Portanto, quando me dizem que uma empresa privada, como a Sonae, paga o que quiser aos seus funcionários, eu até sou, enfim, obrigado a concordar. E mesmo quando direccionam apoios estatais para o CEO, eu também, enfim, tenho de aceitar. São os mercados. As regras da gestão privada. Agora, não posso é continuar a engolir a argumentação da produtividade ligada a salários que não sejam de fome.
Portugal tem uma faixa salarial que nos envergonha. Não está só na cauda da Europa civilizada como se aproxima, a passos largos, do Terceiro Mundo.
A Sonae choca porque é um dos maiores empregadores, e mesmo assim escolhe, sem qualquer vergonha, a estrada da mais injusta distribuição de lucros entres trabalhadores.

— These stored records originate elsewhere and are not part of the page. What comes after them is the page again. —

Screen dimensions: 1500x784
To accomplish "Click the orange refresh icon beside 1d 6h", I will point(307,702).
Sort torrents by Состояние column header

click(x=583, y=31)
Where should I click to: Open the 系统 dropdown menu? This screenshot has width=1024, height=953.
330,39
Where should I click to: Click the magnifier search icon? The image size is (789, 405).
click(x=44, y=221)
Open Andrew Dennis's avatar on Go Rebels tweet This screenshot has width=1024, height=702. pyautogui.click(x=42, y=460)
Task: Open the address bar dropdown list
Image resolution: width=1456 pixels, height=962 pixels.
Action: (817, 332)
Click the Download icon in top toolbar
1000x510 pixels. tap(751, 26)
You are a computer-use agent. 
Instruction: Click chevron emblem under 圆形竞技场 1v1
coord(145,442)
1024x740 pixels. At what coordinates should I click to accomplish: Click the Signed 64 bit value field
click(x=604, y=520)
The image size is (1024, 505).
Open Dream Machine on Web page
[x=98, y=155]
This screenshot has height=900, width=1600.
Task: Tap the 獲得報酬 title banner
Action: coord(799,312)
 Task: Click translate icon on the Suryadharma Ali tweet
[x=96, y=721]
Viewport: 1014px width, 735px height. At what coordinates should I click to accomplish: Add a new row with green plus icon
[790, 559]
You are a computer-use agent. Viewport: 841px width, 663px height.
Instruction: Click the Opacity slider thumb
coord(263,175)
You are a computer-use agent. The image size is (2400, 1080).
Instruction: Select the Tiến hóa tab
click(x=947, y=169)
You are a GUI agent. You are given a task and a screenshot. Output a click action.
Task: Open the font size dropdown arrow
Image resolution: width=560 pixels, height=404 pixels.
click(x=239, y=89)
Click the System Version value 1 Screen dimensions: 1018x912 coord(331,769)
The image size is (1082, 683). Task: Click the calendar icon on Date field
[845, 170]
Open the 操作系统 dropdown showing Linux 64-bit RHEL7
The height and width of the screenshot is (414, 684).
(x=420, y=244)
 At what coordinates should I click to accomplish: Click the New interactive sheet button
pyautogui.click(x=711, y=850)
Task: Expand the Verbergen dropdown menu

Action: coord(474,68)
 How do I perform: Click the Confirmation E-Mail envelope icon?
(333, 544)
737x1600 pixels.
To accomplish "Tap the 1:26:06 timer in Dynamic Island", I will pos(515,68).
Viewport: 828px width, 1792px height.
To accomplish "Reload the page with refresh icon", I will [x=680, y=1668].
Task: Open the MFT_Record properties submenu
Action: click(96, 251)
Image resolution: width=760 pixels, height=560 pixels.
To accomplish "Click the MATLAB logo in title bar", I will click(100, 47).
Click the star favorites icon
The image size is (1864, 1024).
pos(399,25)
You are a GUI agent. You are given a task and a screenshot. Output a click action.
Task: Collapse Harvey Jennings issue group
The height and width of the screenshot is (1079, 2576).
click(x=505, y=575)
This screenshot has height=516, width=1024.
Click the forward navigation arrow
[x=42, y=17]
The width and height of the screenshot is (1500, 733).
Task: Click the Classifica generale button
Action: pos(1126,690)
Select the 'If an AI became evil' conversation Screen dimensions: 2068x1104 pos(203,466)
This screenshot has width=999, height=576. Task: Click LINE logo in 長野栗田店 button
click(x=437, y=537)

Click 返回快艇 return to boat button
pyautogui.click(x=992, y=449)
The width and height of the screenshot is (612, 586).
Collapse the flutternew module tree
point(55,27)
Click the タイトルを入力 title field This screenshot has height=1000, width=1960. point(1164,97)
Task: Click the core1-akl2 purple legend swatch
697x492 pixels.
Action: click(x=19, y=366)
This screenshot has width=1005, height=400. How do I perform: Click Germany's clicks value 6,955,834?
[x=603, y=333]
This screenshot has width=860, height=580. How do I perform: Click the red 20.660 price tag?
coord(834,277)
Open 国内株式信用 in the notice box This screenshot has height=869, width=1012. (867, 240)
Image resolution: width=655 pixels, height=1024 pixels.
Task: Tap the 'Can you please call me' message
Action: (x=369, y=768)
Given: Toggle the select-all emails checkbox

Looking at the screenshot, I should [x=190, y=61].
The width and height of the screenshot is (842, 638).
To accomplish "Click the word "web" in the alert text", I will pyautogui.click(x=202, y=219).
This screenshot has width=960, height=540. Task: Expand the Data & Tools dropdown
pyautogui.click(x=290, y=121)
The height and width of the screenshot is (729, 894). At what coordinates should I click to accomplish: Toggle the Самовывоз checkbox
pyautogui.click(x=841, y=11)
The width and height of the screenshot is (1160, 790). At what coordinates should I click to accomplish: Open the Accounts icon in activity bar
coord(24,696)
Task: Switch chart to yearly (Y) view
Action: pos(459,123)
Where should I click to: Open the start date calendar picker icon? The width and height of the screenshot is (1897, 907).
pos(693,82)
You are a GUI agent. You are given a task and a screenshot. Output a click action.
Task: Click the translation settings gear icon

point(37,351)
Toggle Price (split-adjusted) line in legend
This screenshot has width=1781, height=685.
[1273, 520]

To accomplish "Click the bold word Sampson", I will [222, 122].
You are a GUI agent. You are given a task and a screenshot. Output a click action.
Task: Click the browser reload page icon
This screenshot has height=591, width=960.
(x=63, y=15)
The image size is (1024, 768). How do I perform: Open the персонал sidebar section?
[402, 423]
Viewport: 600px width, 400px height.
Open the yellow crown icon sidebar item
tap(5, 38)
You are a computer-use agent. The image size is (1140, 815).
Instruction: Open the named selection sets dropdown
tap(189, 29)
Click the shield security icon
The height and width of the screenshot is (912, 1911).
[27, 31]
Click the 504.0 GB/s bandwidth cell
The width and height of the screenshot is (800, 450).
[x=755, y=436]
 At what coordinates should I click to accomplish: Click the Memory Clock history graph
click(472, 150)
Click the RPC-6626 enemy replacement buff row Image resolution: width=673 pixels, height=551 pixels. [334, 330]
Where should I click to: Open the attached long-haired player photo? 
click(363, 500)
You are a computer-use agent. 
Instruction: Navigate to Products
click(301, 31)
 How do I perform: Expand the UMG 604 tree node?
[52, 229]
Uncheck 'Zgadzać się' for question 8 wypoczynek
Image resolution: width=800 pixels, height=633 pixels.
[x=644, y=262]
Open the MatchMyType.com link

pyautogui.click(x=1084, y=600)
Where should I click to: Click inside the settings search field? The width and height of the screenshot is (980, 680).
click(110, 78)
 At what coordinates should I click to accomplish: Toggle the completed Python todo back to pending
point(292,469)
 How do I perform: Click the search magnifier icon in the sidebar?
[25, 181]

E se aceitamos, pacificamente, a imoralidade da distribuição dos lucros apenas no topo da pirâmide, estamos apenas a fazer um favor a quem vê nos trabalhadores portugueses uma fonte de rendimento de baixíssimo custo.
Com o aproximar da data percebe-se que, afinal, talvez seja tempo de uma nova Revolução. Não pode um país, com mais de três décadas a receber fundos europeus, achar normal que 20% da população esteja na pobreza e, entre os que trabalham, mais de 70% traga para casa menos de 900 euros mensais.
Viver é qualquer coisa mais. Em Portugal sobrevive-se. Sem contestação.